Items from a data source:
- Opening Delimiter -
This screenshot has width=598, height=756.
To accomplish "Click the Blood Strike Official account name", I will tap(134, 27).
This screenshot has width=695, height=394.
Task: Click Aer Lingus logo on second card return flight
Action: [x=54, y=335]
- Closing Delimiter -
**Assignment**
Repeat the entries exactly as they appear.

**Response**
This screenshot has width=598, height=756.
To accomplish "Click the Blood Strike Official account name", I will tap(134, 27).
This screenshot has width=695, height=394.
Task: Click Aer Lingus logo on second card return flight
Action: [x=54, y=335]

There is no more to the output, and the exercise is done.